En El Fuego David Rubín vuelve a la carga como guionista y dibujante en un cómic apocalíptico, visualmente impactante, donde lo humano, lo trágico y lo íntimo cobran relevancia por encima de la grandilocuente hecatombe. El viaje del héroe caído discurre por un mundo distópico donde las grandes corporaciones tienen la sartén por el mango. Corporaciones que harán prevalecer su absurda ambición hasta el fin de los tiempos, hasta ese momento de calles vacías y edificios en llamas. Mientras tanto Yorba, convertido en un moderno Dante, transcurrirá por su propio purgatorio y los diferentes infiernos. Lugares de héroes venidos a menos y de sexo plastificado de usar y tirar. Avernos del subconsciente que David Rubín puebla de pequeños y retorcidos guiños a la mitología griega y a los cómics. Y a medida que avanza el meteorito, mientras el cáncer se esparce, en ese momento en que un Yorba ya desmejorado vaga por las calles de Roma enfrentándose a sus propios recuerdos (a esos fantasmas, a amores perdidos, a oportunidades desechada, a lo que pudo ser y nunca fue), es aquí (tal vez mucho antes) cuando el corazón del lector empieza a hacerse añicos.

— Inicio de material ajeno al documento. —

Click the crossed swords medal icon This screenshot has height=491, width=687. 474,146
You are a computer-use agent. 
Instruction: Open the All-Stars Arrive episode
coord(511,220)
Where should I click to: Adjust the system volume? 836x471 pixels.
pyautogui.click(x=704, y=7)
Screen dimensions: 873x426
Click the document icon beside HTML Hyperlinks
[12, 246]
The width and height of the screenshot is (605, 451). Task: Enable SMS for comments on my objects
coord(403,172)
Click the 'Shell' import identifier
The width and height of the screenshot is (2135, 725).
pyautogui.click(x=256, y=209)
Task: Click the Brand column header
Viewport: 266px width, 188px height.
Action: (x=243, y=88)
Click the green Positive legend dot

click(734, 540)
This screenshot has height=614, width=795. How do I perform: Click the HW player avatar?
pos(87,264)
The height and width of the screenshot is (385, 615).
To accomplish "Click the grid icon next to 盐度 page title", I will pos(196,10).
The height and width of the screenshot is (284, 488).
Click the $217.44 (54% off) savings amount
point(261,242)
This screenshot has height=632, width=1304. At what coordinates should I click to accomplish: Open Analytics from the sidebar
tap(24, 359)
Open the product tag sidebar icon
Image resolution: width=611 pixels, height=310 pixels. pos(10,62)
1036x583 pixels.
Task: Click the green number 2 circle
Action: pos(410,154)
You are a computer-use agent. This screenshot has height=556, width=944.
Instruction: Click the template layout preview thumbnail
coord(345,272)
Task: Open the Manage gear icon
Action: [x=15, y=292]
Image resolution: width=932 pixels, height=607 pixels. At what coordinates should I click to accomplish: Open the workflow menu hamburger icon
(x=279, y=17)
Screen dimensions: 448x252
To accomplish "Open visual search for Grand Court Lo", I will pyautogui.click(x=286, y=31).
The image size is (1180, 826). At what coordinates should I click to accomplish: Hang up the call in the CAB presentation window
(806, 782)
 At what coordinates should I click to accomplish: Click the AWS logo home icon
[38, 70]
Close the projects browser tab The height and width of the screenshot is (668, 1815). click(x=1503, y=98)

El formato elegido por Astiberri para traernos El Fuego es grande, titánico, la única y verdadera forma de deleitarse con este cómic. El equivalente en cómic del 4k en video. La intensidad flamígera de sus últimas páginas es abrumadora y asfixiante, así como sus momentos amargos. Cierra el cómic, o no, y vuelve a la carga. Respira, no te olvides de respirar. La soledad… joder la soledad en ese mundo con las horas contadas. Y David Rubín todavía es capaz de dar su merecido a algún que otro hijo de puta entre sus viñetas: carne putrefacta bajo la mirada acusatoria de los leones del Congreso de los Diputados. Sensación de puño oprimiendo la tráquea. Lágrimas. Y luego están las cenizas y las llamas. Y la esperanza, hasta el último momento la esperanza. Y el miedo y la rabia y el amor, sobre todo el amor. Y al final, la verdad. Y entonces levanto la vista del cómic que acabo de leer sintiéndome desorientado, pero gratamente satisfecho por haber tenido la oportunidad de leer tan magna obra.